Re: Web Audio API Proposal from Chris Rogers on 2010-07-02 (public-xg-audio@w3.org from July 2010)

From: Chris Rogers <crogers@google.com>
Date: Fri, 2 Jul 2010 13:36:58 -0700
To: Ricard Marxer Piñón <ricardmp@gmail.com>
Cc: Chris Marrin <cmarrin@apple.com>, Jer Noble <jer.noble@apple.com>, public-xg-audio@w3.org
Message-ID: <AANLkTiko2IW5WPbExJ5LdD3kZhKzHthxCFol0sbvCZ3C@mail.gmail.com>
Hi Ricard,

Thanks for your interest in the graph-based (node) approach.  I really
appreciate your comments, and will try to address your questions/ideas the
best I can:

On Thu, Jul 1, 2010 at 11:18 AM, Ricard Marxer Piñón <ricardmp@gmail.com>wrote:
>
> AudioPannerNode + AudioListener:
> Maybe I'm wrong, but I think these nodes perform some processes that
> are quite tied to data (HRTF) or that may be implemented in many
> different ways that could lead to different outputs depending on the
> method.
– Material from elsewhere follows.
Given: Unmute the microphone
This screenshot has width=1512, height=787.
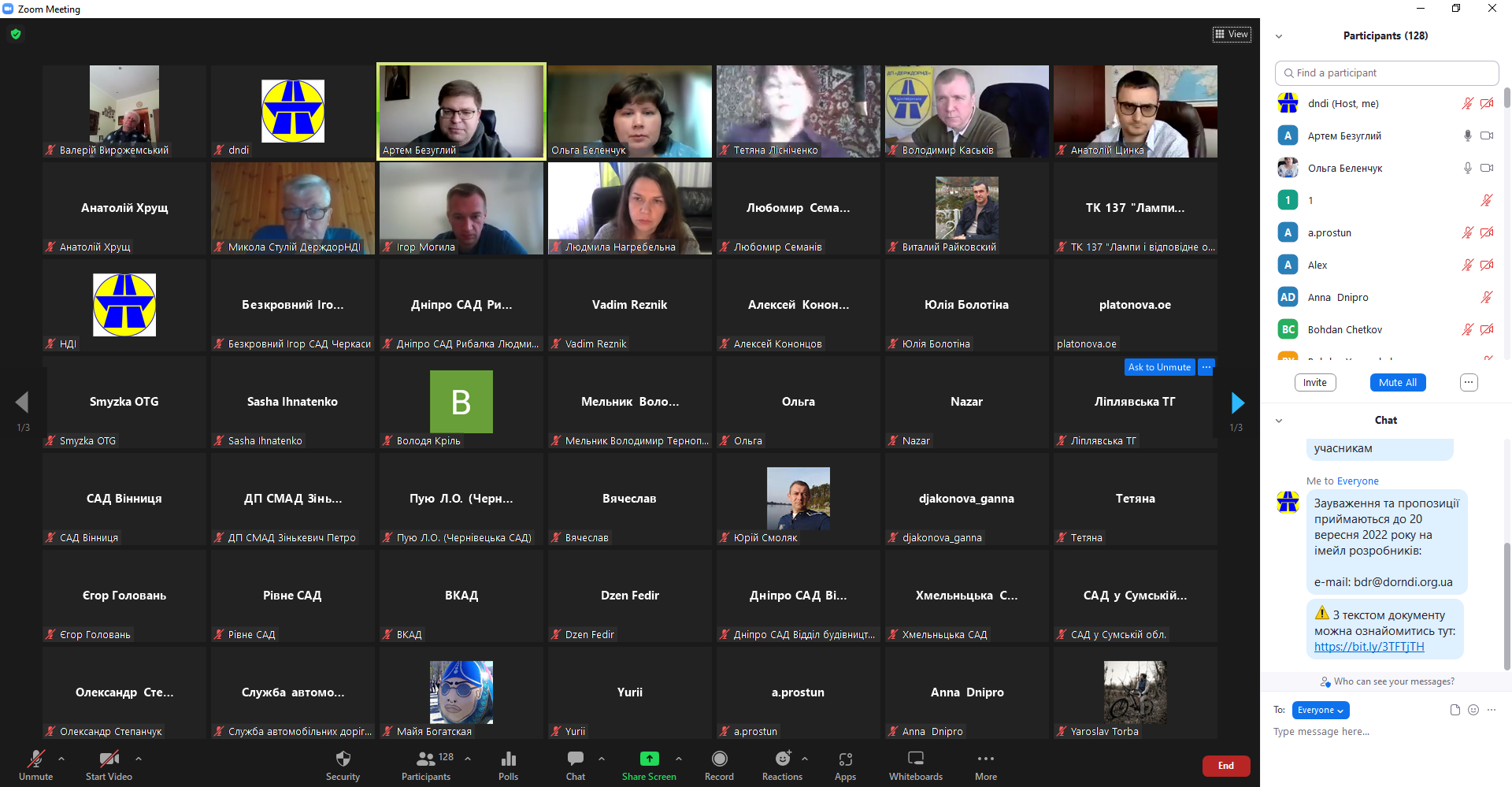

Maybe they could be broken up into smaller blocks that have a
> much more defined behavior and let the user of the API specify what
> data to use or what algorithm to implement.
>

The approach I took with AudioPannerNode was to define a common interface
used by all the panning models, for the source/panner position, orientation,
velocity, and cone settings, distance model, etc.
These are the attributes which are commonly used in current 3D game engines
for spatializing/panning.

Then I defined constants for different panning approaches:

        const unsigned short PASSTHROUGH = 0;
        const unsigned short EQUALPOWER = 1;
        const unsigned short HRTF = 2;
        const unsigned short SOUNDFIELD = 3;
        const unsigned short MATRIXMIX = 4;

In looking back at this now, I realize that  MATRIXMIX (and arguably
PASSTHROUGH) does not really belong here and should be a different type of
AudioNode, since it ignores position, orientation, etc.
But, EQUALPOWER (vector-based panning), HRTF, and SOUNDFIELD all make use of
the common attributes such as position, orientation, etc.

Instead of defining a 'panningModel' attribute, it would also be possible to
subclass AudioPannerNode with these three types.  Then we would have:

EqualPowerPannerNode (with very mathematically precise behavior)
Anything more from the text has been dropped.